Probe sketch (for later)

For each client × X11-session combination, around a short (10-30 s) test-video playback:

  1. Pre-state: drm_info | grep -A 20 'Plane 39' and drm_info | grep -A 20 'Plane 45' — capture plane state before launch.
  2. Launch the client (operator action: open the browser to brave_drops_test.html or run mpv on a known short video).
  3. Capture for 10 s mid-playback:
    • x11trace -k -d :0 -o /tmp/x11trace.<client>.log for ~3 s (the AUR x11trace binary at /usr/bin/x11trace installed in revert.log entry 3) — to see what X protocol requests the client is issuing per frame.
    • drm_info snapshot — to see which planes are now programmed and with what FOURCC/modifier.
    • chrome://gpu page text via DevTools / about:support copy — for the browser's own self-report.
  4. Post-state drm_info.
  5. Diff: a positive engagement looks like Plane 39 programmed with NV12 FOURCC during step 3; a negative engagement is Plane 39 programmed with XR24 / AR24 RGB FOURCC for the entire window.
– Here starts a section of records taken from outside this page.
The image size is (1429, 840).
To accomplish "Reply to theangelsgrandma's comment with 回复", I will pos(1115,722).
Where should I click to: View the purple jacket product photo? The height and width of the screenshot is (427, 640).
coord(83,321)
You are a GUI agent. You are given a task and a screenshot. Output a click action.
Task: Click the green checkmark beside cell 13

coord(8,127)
The probe is shaped like a Phase 1 measurement protocol but uses a much shorter window and isn't recording per-frame metrics — it's just "does NV12 ever reach a hardware plane?" binary outcome per cell.

Why deferred

Running the probe productively requires:

  • A non-compositing-WM session active (entry-1 openbox or entry-2 XFCE-no-comp) — operator session switch needed.
  • An operator at the keyboard to start each client.
  • A short test video file on ohm at a known path — minor prep, not done in this campaign yet.
  • The matrix cells finalised with their browser flags (--enable-features=..., MOZ_X11_EGL=1, etc.) so the probe gives the right answer for the conditions Phase 1 will measure.
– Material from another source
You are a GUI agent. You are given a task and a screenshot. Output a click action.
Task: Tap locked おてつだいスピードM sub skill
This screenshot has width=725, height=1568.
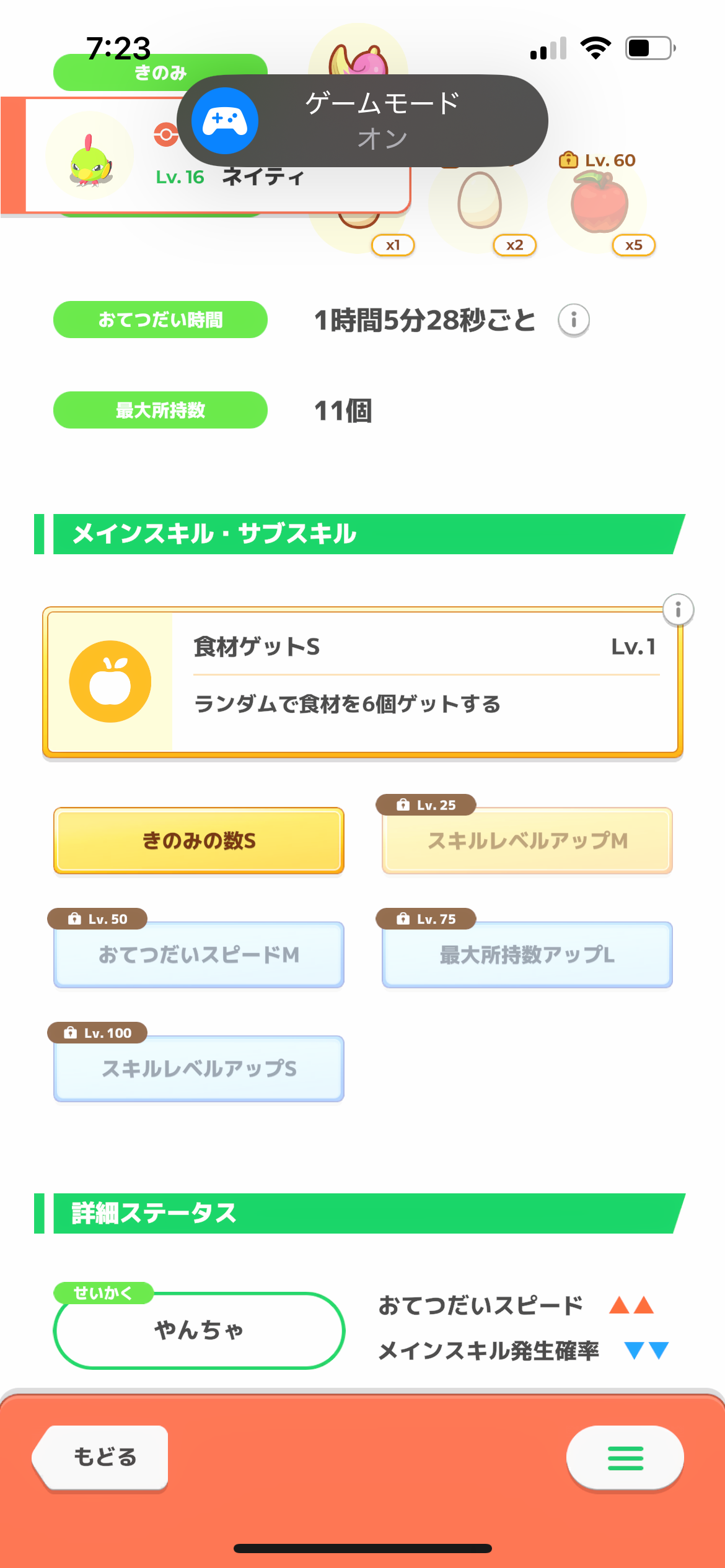click(199, 954)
None of those is a blocker — but folding the probe into Phase 1's first measurement rep (where the operator is already at the keyboard launching browsers and a test video is being played for fps-counting purposes) is more efficient than running it standalone in Phase 0.


Worklist update

worklist.md item "NEW: Browser X11-overlay-path inventory" should flip to [x] with a pointer to this file.